One of my favorite things is fresh baked bread straight from the oven. It's warm and yeasty and yummy. I've made bread the old fashioned way a few times and it was a lot of work. A lot of work! One year, I bought my mother a bread machine for Mother's day or something like that and we enjoyed fresh bread that way. The bread was okay from the machine, not wonderful just okay.
I've recently been hearing about the "no-knead" method of bread baking and instantly became interested. The book that had me intriqued is the Artisan Bread in Five Minutes a Day by Jeff Hertzberg and Zoe Francois. I checked my library for the book but they didn't have it. Luckily our library is part of a book sharing system for our entire state. I ordered the book from another library and it arrived a couple of days ago.
I'm now a bread baker.
The "no-knead" method works by making a very wet dough that you let sit in your fridge for up to 2 weeks. Here is my dough after I'd taken some dough out for my first loaf. The batch makes 4 loaves.
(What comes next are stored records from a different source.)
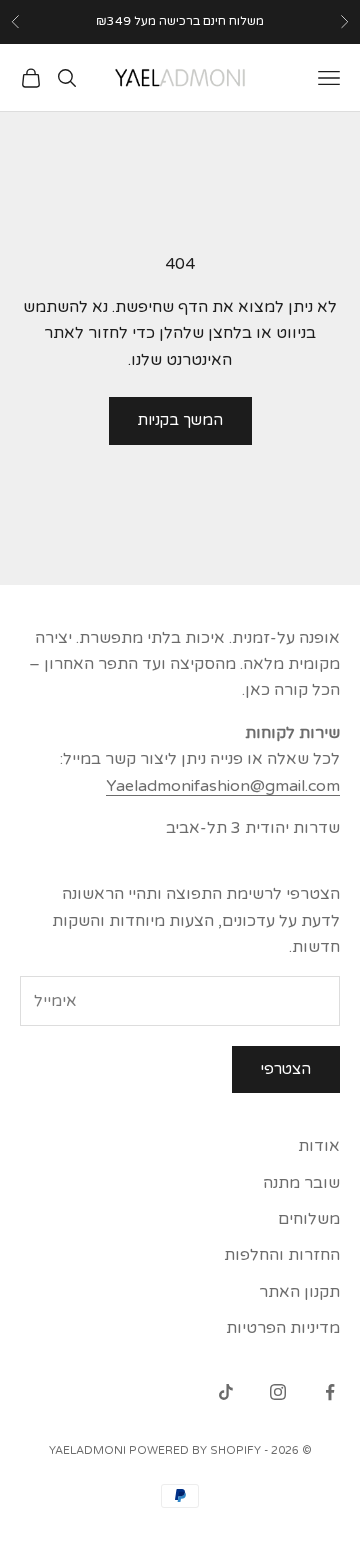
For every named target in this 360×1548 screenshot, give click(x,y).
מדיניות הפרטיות (283, 1328)
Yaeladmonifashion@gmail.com (223, 786)
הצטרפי (286, 1069)
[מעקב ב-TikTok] (226, 1392)
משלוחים (309, 1219)
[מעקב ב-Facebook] (330, 1392)
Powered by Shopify (195, 1450)
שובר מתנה (301, 1183)
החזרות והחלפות (282, 1255)
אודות (319, 1146)
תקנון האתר (299, 1292)
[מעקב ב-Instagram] (278, 1392)
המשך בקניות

You put the dough in the fridge in a lidded (but not sealed) container. Look at all the air bubbles in the dough. The bread will continue to make air bubbles that you don't want to knock out of the bread when you form it or it will be a very dense loaf.
My formed loaf resting/rising just before baking.
Can you smell it? It is starting to smell wonderful in my kitchen. The bread is baking on a pizza stone.
Here's the finished loaf. It baked just a tad too long. The crust was a bit dark but it still tasted great!
I've made another loaf the other day that we ate fresh from the oven. It was amazing bread. Next I'm gonna make an olive bread. That's on my "to do" list for today.
*update* The olive bread just came out of the oven and it smells wonderful. We'll be eating it with some great hummus.